# Hey Pinky......



## 2COR517 (Oct 23, 2008)

....Pick your poison.


GM IFS or Ford TTB


----------



## got-h2o (Sep 26, 2008)

LMAO


----------



## sweetk30 (Sep 3, 2006)

being a chevy man and 10+ year mechanic i hate to say it but 

ttb 1/2 of it. then swap in a 78-79 dana 44 solid axle and still have coils for the ride. payup


----------



## Pinky Demon (Jan 6, 2010)

TTB, because I can then swap in a Dana 50 out of a 99+ and have a real suspension unlike a GM, which will always be the butt end of sunken front end jokes. 

Thumbs Up

BTW, this could have been a PM.


EDIT: Hey h20, you never answered how many 8611lps you have on GM trucks.


----------



## deere615 (Jun 1, 2007)

IFS, friends break more u-joints than I wear out parts in my front end and none of them snow plow. to each his own though they both work. I prefer GM!


----------



## 2COR517 (Oct 23, 2008)

____________________

• [Your tasks]:
1) Retype every one of the records below, line for line, with no changes.
2) Extend the forum thread above about GM IFS versus Ford TTB front suspension, picking up from the point where it stops.

____________________

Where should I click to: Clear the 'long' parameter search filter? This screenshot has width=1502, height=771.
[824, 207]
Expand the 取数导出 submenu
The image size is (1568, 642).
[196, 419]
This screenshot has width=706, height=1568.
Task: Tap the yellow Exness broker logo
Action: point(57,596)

____________________

• [Answers to the exercise]:
1)
Where should I click to: Clear the 'long' parameter search filter? This screenshot has width=1502, height=771.
[824, 207]
Expand the 取数导出 submenu
The image size is (1568, 642).
[196, 419]
This screenshot has width=706, height=1568.
Task: Tap the yellow Exness broker logo
Action: point(57,596)

2)
Pinky Demon;1234278 said:


> TTB, because I can then swap in a Dana 50 out of a 99+ and have a real suspension unlike a GM, which will always be the butt end of sunken front end jokes.
> 
> Thumbs Up
> 
> ...


No extreme mods like axle swaps allowed. You can however use an 18mm wrench to adjust the torsion bars on the Chevy, as it was designed.

PM? Where's the fun in that?


----------



## Pinky Demon (Jan 6, 2010)

deere615;1234292 said:


> IFS, friends break more u-joints than I wear out parts in my front end and none of them snow plow. to each his own though they both work. I prefer GM!


So why are you in a Ford forum?


----------



## Pinky Demon (Jan 6, 2010)

2COR517;1234312 said:


> No extreme mods like axle swaps allowed. You can however use an 18mm wrench to adjust the torsion bars on the Chevy, as it was designed.
> 
> PM? Where's the fun in that?


Neither. Both systems blow.


----------



## deere615 (Jun 1, 2007)

Pinky Demon;1234325 said:


> So why are you in a Ford forum?


Well ya got me there. I never go on a specific forum or look which one I am posting in. I just click new posts and read through them lol


----------



## Pinky Demon (Jan 6, 2010)

Still waiting to hear which trucks get 8611s mounted on them, H20. :waving:


----------



## got-h2o (Sep 26, 2008)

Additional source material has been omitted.